Now that buyers have more options, the days of overbidding on a house with no conditions (no home inspection, no financing conditions, etc.) appear to be over.

"People can include conditions with inspections," Ocsai says. "Many people bought without inspections or conditions and that's not healthy for the market. That's all back now."

But while things have cooled, Ocsai says some sellers are still receiving multiple offers.

"Are there still multiple offers? Absolutely. Premium houses in desirable neighbourhoods are still seeing that, but not to the extent it was happening before. People can sleep on it and major overbids are not common now."

Ocsai says one of the biggest changes is the retreat of speculators (buyers who purchase homes, leave them vacant, and then put them back on the market to turn a profit).

"The biggest change is that the speculators are out of the market right now. They're not value-adders, they're not renovating or creating rentals. They're buying, holding and putting back on the market. As far as we're concerned, that doesn't create any value."

Ocsai says speculators are likely less active now because they're unsure how much they'll make going forward, as prices aren't what they were.

"They're not sure. There hasn't been any direct impact on the marketplace from the government plans, but people aren't as sure."

Going into the summer, many are wondering if prices will continue to drop or if the dreaded "housing bubble" is ready to pop.

While it's hard—no, impossible—to predict the future, experts (including Ocsai) don't appear to believe a crash is imminent.

"I think we've already felt [the drop]," he says. "We had a five per cent drop in a short period of time. There may be another point or two decline. If there was a massive change to the economy, sure, but that doesn’t seem to be happening. People might buy more now if they find out that interest rates are about to go up and I think there could be more competitiveness in the mortgage market."
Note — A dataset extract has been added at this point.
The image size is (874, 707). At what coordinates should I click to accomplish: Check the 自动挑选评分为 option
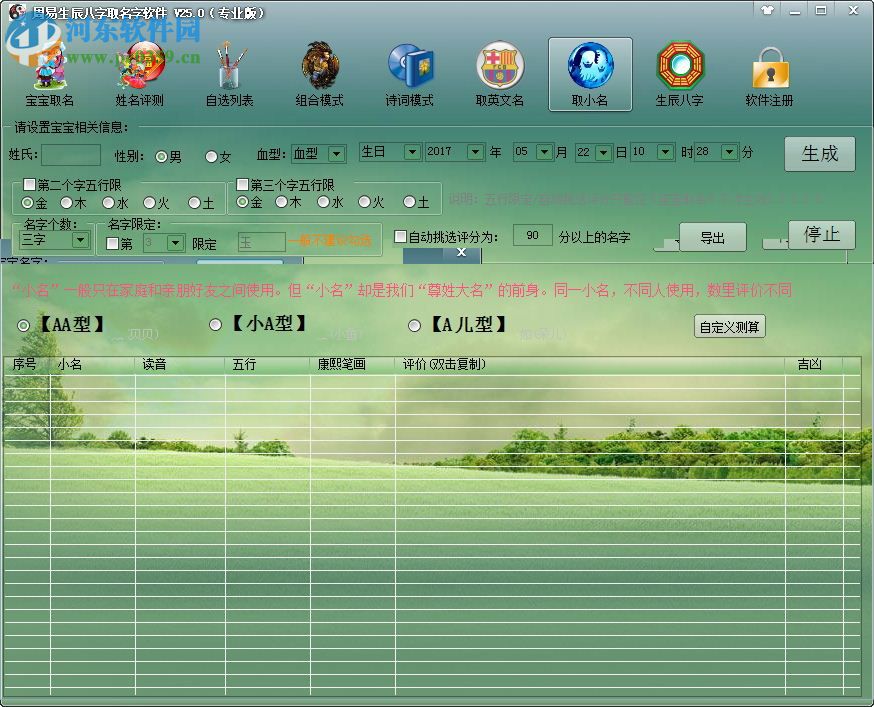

As far as foreign ownership goes, Ocsai says there's no hard data on how many Mississauga properties are owned by people who live outside the country. That said, he agrees that there is foreign interest in Mississauga real estate and that, even if it has increased in light of new rules in Vancouver, it's always been there.

"Overseas interest is very difficult to track," he says. "There seemed to be more excitement in the marketplace for people from elsewhere, but that's been steady in Mississauga due to UTM. People buy for family members who are living here and Mississauga has a ton to offer."

So, where is the market now?

According to Ocsai, it's becoming more balanced.

"I think the message that we're feeling is that we're coming into balance. Our days on market have increased a little, it's gone from 8 to 11 or so days on the market, so houses sit for about 25 per cent longer. People have the chance to enjoy a normalized market. We're feeling good about it."